(Saved data entries)

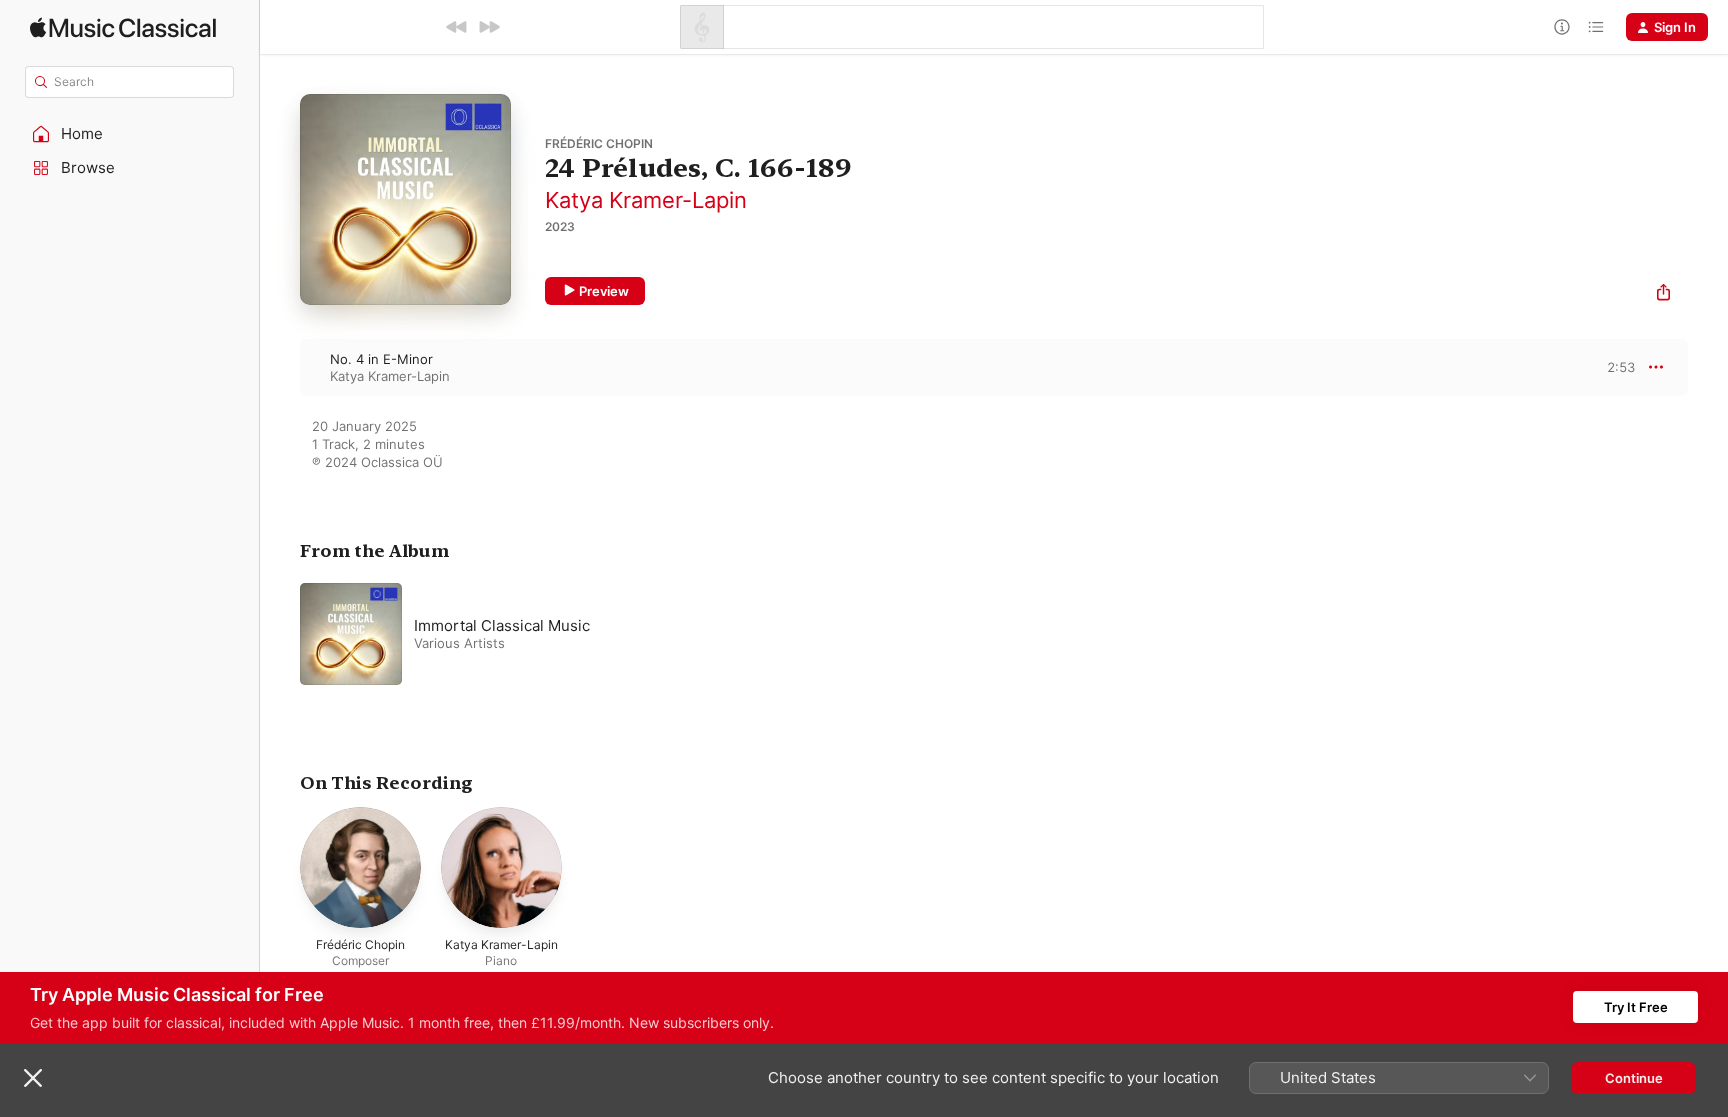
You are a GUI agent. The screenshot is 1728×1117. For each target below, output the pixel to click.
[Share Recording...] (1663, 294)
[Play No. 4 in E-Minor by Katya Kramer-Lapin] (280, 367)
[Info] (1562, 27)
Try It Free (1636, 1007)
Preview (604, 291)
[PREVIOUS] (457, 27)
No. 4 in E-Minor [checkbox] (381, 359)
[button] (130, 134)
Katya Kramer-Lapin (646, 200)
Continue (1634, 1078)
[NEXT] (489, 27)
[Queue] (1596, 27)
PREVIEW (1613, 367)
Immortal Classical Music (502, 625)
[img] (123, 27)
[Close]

§ **Your task**
Retype all entries exactly; omit pictures.

§ **Exercise solution**
You are a GUI agent. The screenshot is 1728×1117. For each target below, output the pixel to click.
[Share Recording...] (1663, 294)
[Play No. 4 in E-Minor by Katya Kramer-Lapin] (280, 367)
[Info] (1562, 27)
Try It Free (1636, 1007)
Preview (604, 291)
[PREVIOUS] (457, 27)
No. 4 in E-Minor [checkbox] (381, 359)
[button] (130, 134)
Katya Kramer-Lapin (646, 200)
Continue (1634, 1078)
[NEXT] (489, 27)
[Queue] (1596, 27)
PREVIEW (1613, 367)
Immortal Classical Music (502, 625)
[img] (123, 27)
[Close]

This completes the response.